Supporting Mi’kmaw cultural events that celebrate the ribbonsnake will increase public awareness and help overcome the negative perception of snakes. Combining traditional approaches with conventional research will encourage a greater understanding of ribbonsnakes and develop cooperative approaches to recovery.

1.3 Continue to develop volunteer opportunities and promote public involvement in research and recovery.
Encouraging volunteers to participate directly in meaningful research and recovery activities helps to create snake advocates and allows for the implementation of cost-effective recovery programs. By developing standard protocols, training participants, and implementing error checking procedures, both volunteers and researchers can collect high quality, useful data. This is particularly helpful with species such as the ribbonsnake where knowledge is poor and research is very labour intensive.
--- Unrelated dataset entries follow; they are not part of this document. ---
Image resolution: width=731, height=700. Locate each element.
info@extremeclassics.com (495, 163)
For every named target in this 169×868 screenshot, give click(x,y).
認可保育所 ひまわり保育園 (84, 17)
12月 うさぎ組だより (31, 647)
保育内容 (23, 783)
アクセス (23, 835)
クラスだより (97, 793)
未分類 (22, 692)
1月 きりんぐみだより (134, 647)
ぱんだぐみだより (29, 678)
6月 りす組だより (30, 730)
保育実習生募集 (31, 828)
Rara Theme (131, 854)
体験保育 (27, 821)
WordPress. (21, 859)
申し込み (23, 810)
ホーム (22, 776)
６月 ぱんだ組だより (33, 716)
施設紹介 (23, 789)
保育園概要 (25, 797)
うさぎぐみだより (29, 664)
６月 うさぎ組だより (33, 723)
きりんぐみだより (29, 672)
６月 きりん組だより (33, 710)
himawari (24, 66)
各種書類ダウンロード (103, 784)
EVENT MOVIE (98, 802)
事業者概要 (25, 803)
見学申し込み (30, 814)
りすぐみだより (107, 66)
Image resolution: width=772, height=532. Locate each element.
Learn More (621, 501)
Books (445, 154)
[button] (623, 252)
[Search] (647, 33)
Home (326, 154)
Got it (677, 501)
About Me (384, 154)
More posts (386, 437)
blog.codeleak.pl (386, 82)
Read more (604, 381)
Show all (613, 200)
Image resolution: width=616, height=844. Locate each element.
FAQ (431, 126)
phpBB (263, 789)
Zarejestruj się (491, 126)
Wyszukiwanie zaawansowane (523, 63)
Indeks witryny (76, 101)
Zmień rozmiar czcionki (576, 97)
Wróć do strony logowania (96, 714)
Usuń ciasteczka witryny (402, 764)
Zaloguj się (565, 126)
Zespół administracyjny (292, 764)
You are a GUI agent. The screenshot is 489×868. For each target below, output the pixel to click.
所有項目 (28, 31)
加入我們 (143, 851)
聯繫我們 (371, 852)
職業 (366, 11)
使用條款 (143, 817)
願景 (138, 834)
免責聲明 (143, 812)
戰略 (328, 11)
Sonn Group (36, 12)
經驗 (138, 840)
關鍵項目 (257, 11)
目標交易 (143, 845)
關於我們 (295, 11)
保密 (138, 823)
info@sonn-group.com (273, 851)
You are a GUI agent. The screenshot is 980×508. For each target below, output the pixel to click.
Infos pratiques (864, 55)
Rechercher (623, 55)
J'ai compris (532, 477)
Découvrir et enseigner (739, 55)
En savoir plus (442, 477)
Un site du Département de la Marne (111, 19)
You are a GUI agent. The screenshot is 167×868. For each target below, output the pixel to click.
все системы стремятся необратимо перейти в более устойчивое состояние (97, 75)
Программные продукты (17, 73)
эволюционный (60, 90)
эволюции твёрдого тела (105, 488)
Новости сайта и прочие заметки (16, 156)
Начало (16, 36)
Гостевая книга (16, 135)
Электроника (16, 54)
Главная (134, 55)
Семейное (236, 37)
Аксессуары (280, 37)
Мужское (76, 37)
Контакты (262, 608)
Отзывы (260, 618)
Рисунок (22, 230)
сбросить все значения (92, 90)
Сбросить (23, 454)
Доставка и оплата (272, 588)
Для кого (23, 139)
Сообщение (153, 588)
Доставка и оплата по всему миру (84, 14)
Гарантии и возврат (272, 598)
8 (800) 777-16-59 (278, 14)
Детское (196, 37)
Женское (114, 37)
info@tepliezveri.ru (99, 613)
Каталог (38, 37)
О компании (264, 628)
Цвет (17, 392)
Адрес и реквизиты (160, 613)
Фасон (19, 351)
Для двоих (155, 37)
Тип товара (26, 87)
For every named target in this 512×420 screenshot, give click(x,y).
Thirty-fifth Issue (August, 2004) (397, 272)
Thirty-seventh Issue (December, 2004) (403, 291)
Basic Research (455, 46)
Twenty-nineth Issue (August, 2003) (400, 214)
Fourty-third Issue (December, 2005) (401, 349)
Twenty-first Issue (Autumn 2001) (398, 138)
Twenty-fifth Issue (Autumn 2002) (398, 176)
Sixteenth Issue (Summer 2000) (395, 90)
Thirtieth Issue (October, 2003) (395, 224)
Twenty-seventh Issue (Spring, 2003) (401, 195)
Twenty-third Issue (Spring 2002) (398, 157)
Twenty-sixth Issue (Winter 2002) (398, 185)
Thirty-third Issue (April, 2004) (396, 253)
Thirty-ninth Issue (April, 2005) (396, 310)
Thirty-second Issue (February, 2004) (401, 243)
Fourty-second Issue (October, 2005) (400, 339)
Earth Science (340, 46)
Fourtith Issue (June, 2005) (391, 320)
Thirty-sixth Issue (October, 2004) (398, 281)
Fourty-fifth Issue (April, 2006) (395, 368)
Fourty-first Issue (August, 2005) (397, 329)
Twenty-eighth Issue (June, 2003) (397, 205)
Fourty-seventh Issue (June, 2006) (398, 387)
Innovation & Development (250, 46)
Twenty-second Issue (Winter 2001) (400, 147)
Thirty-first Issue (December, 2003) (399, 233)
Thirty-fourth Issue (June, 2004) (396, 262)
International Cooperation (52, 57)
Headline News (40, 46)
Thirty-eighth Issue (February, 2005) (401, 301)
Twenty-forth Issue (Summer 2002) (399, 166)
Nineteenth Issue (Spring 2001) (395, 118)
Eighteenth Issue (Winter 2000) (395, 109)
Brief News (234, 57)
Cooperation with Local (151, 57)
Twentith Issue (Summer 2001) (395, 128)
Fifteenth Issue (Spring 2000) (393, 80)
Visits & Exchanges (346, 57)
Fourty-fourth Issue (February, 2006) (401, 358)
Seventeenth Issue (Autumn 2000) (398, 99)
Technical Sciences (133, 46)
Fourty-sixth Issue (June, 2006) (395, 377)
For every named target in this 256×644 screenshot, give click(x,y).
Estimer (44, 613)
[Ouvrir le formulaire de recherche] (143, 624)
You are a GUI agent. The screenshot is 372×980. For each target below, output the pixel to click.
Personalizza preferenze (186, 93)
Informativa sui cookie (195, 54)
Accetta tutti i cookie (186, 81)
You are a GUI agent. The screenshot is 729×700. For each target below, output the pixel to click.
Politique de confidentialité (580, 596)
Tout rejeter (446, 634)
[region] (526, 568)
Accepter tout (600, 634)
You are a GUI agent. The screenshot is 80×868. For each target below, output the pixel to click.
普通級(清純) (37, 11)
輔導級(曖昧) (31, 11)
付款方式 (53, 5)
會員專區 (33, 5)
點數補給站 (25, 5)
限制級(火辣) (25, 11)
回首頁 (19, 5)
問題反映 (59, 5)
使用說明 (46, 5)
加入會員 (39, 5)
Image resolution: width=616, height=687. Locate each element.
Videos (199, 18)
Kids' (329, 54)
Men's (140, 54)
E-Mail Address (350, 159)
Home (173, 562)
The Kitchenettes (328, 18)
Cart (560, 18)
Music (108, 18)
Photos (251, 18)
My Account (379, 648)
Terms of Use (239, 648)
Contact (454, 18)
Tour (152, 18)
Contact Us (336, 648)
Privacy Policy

1.4 Work with landowners, Aboriginal organizations, industry, recreational groups, and developers to minimize impact on snakes and their habitats.
A best practices guide will be distributed to landowners in ribbonsnake critical habitat. The purpose of this manual is to inform landowners about wetland species at risk, alleviate fears surrounding critical habitat identification, and provide useful information on how to minimize the impact of activities on ribbonsnakes and their habitats. One-on-one landowner contact and site visits will complement the guide. Landowners will be encouraged to implement these best practices on their properties.